The Commonwealth Fund has a new issue brief regarding what happens when large insurers merge.
TLDR: The social surplus went from providers getting hookers and blow to insurers getting hookers and blow. No public consumption of hookers and blow.
It is making me change my thoughts on a couple of things.
My previous model was a fairly simple 2×2 grid analysis of relative market power between payers and providers.
If we take a ratio of the Provider GINI Ratio to the Payer GINI Ratio, we can make some strong inferences about how the local health insurance market works and where relative prices lie.
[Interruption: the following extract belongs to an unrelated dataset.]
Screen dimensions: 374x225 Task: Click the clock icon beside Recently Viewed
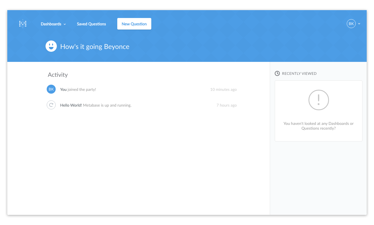(277, 73)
If the ratio of ratios is close to one, the providers and payers are evenly matched. If the ratio is significantly above one, providers have a market power advantage as the largest provider groups control a significant chunk of sub-markets that the payers need access to. If the ratio is significantly below one, the payers have market power. They can pressure providers to take low rates.
This thought process leads to the grid on the left. That grid supports an analysis that suggests that supporting some insurance company consolidation in the face of provider consolidation is a second best outcome for the public. I had been thinking that markets where providers are fairly concentrated and insurers are comparatively fragmented a movement towards a Hi-Hi concentrated would consume signifcant social rents while spilling off some social surplus that had been previously extracted by the dominant providers back to the public.
There are two problems with this idea.
The first is from a recent speech by Assistant Attorney General Bill Baer on anti-trust enforcement:
We have also seen attempts to justify mergers on the ground that they will improve a company’s negotiating position. Hospitals want to merge to get leverage over a dominant insurer; insurers want to merge to get leverage over a dominant hospital. Courts have long rejected the notion that “countervailing market power” justifies anticompetitive mergers or agreements. It is not at all clear that consumers win where a merger is justified solely on creating more bargaining leverage, the so-called “second 800 pound gorilla defense.” As my friend and mentor Bob Pitofsky said about this argument some years ago, the antitrust laws “reflect a fundamental premise that consumer choice, rather than the collective judgment of sellers, should determine the mix of price and quality options available in the market place.” This is still true. Consumers do not benefit when sellers – or buyers – merge simply to gain bargaining leverage. Consumers benefit when there is entry, expansion, innovation and competition.
So my model violates current federal policy. That is one major strike against it.
The second major problem with my simplified model is that it does not work. The Commonwealth Foundation’s brief shows that there is no net new distribution of social surplus to consumers.
Studies of hospital price and insurance HHI, which use different data sources and look at different time periods, generally find hospital prices are lower in geographic areas with higher levels of HHI—that is, where there is higher insurance market concentration. This relationship also holds when researchers study changes over time: in markets that are becoming more concentrated, there is slower growth in hospital prices. But lower prices for health care services will benefit consumers only if they are ultimately passed through to consumers, in the form of lower insurance premiums or out-of-pocket charges….
Several studies document lower insurance premiums in areas with more insurers. These studies span a variety of segments, including the public health insurance marketplaces, the large-group market (selfinsured and fully insured plans combined), and Medicare Advantage.18,19,20 One recent study suggests premiums for self-insured employers are lower where insurer concentration is higher, but premiums for fully insured employers are higher.21 The best available evidence on the impact of consolidation comes from what are known as “event studies” or “merger retrospectives,” such as the aforementioned Aetna–Prudential merger study. The researchers on that study found that premiums (for a pooled sample of self-insured and fully insured large-group plans) increased significantly more in areas with greater pre-merger market overlap. Moreover, the premium increase was not limited to the merging insurers; rival insurers raised premiums as well (in areas where the merging firms had substantial overlap). This is particularly notable in light of the fact that following the Aetna–Prudential merger, health care employment and wages were reduced. The cost savings were not passed on to consumers.
I had previously thought the major insurer mergers would probably be approved with minor divestitures in regions where the combined entities were the overwhelmingly dominant players. I think I am wrong on that thought.
I think my model is a decent little micro model of how pricing is determined within a single market segment/region at the current point in time. But as I expanded it to encompass a much larger space, the model keeps on running into reality. Reality will eventually win. I am not sure what will replace my macro mental model yet.